Insulin resistance, atherogenicity, and iron metabolism in multiple sclerosis with and without depression: Associations with inflammatory and oxidative stress biomarkers and uric acid
Version 2 2024-06-05, 05:09Version 2 2024-06-05, 05:09
Version 1 2022-05-27, 15:35Version 1 2022-05-27, 15:35
journal contribution
posted on 2024-06-05, 05:09authored bySR Oliveira, AP Kallaur, J Lopes, AN Colado Simão, EM Vissoci Reiche, ERD de Almeida, HK Morimoto, WL de Carvalho Jennings de Pereira, DF Alfieri, T Flauzino, C de Meleck Proença, AM Gomes, DR Kaimen-Maciel, M Maes
Depression is accompanied by metabolic disorders in iron metabolism, lipoproteins, and insulin resistance.
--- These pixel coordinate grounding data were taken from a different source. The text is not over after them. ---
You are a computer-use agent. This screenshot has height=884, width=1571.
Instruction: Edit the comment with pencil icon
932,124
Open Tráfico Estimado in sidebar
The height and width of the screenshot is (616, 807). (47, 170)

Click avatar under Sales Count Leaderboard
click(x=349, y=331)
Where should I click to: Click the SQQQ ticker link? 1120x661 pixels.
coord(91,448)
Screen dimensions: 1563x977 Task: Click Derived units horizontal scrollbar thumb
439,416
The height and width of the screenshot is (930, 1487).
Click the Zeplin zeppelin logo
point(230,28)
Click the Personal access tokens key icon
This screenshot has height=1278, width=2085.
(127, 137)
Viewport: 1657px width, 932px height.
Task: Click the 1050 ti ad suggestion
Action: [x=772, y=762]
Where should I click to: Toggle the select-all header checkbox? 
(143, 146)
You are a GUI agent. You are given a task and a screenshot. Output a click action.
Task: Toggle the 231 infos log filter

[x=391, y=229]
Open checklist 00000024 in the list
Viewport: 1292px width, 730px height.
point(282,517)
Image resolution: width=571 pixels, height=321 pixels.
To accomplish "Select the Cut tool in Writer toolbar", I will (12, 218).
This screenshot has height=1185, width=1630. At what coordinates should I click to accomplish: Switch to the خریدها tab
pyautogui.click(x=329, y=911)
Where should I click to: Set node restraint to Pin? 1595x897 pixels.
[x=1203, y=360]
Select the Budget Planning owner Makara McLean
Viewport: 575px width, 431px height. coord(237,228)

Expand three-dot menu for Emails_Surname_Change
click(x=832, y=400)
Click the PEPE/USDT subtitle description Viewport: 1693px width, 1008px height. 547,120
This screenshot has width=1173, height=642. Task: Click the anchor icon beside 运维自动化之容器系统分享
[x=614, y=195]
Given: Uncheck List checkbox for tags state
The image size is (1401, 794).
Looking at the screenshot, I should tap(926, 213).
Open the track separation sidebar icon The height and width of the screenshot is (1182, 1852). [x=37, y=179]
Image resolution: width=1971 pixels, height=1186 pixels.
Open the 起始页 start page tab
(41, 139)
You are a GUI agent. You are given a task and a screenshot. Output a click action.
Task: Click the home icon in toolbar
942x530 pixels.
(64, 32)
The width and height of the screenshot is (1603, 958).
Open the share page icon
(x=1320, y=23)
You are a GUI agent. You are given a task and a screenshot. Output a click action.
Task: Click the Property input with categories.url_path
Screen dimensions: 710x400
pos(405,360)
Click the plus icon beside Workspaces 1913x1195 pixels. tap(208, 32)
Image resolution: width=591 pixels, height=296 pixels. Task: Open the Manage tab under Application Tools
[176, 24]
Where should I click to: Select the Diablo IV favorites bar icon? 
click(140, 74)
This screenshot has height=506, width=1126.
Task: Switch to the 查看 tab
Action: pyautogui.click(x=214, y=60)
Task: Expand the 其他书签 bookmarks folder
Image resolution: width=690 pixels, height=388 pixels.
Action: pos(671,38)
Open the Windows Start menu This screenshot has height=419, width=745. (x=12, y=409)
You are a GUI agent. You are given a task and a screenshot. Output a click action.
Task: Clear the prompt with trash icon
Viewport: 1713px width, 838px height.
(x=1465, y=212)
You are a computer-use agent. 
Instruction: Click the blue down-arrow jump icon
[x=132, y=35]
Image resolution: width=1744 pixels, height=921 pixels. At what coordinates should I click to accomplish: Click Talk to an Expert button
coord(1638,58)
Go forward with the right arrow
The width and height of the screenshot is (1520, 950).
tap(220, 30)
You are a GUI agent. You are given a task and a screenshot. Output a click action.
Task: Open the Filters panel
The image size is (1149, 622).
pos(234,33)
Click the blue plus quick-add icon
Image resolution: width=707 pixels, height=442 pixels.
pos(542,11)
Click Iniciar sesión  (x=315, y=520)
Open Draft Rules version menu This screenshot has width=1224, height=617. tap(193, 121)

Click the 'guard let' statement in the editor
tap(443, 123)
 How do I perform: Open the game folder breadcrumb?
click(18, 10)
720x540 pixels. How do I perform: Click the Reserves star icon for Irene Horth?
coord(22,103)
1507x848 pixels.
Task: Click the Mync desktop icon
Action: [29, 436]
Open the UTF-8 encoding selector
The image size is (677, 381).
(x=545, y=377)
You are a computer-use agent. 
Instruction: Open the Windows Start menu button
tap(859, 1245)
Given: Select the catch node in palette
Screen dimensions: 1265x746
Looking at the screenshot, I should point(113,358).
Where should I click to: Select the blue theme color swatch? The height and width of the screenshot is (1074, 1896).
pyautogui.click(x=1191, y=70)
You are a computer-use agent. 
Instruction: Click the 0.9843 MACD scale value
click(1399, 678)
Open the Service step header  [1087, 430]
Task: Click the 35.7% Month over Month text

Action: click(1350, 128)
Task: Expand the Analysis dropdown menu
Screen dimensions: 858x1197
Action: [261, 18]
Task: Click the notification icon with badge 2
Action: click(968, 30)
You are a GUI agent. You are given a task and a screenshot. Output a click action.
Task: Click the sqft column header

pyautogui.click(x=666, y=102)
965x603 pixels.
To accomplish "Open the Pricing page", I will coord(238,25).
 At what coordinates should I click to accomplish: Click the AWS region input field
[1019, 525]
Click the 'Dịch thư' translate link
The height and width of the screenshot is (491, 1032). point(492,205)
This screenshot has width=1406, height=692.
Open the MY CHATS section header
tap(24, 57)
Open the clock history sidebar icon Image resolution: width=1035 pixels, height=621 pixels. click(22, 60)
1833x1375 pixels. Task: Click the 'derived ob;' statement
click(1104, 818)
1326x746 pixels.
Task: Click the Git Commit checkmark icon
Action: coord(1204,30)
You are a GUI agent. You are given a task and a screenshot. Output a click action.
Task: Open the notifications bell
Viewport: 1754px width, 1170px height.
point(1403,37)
We measured plasma levels of ferritin, iron, lipids, insulin, and glucose and computed the homeostasis model assessment (HOMA2IR) and atherogenic index of plasma (AIP) in MS patients with and without depression and healthy controls. Explanatory variables were serum uric acid, interleukin (IL)-6, lipid hydroperoxides (CL-LOOH), albumin, and C-reactive protein (CRP). Depression was assessed using the Hospital Anxiety and Depression Scale (HADS), neurological disability using the Expanded Disability Status Scale (EDSS), and disease progression using ∆EDSS over five years earlier. HOMA2IR and insulin were predicted by diagnosis (increased in MS), age and body mass index (BMI); AIP by diagnosis, sex, BMI, CRP, and uric acid; triglycerides by diagnosis (higher in MS without depression), age, BMI and uric acid; ferritin by diagnosis (higher in MS), sex, CRP, and albumin; and iron by albumin. The HADS score was significantly predicted by ∆EDSS, gastro-intestinal symptoms, iron (inverse), and age. MS is characterized by significantly increased insulin resistance, which is determined by increased insulin levels; and increased ferritin, a biomarker of inflammation. Depression in MS is not associated with increased insulin resistance and atherogenicity but with lowered iron.